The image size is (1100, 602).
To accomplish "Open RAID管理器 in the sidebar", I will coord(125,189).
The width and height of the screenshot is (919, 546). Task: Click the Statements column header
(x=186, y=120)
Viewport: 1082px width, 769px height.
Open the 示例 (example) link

* * *

WORK REQUIRED
Line by line, write out the records above exactly.

OUTPUT FOR THIS EXERCISE
The image size is (1100, 602).
To accomplish "Open RAID管理器 in the sidebar", I will coord(125,189).
The width and height of the screenshot is (919, 546). Task: Click the Statements column header
(x=186, y=120)
Viewport: 1082px width, 769px height.
Open the 示例 (example) link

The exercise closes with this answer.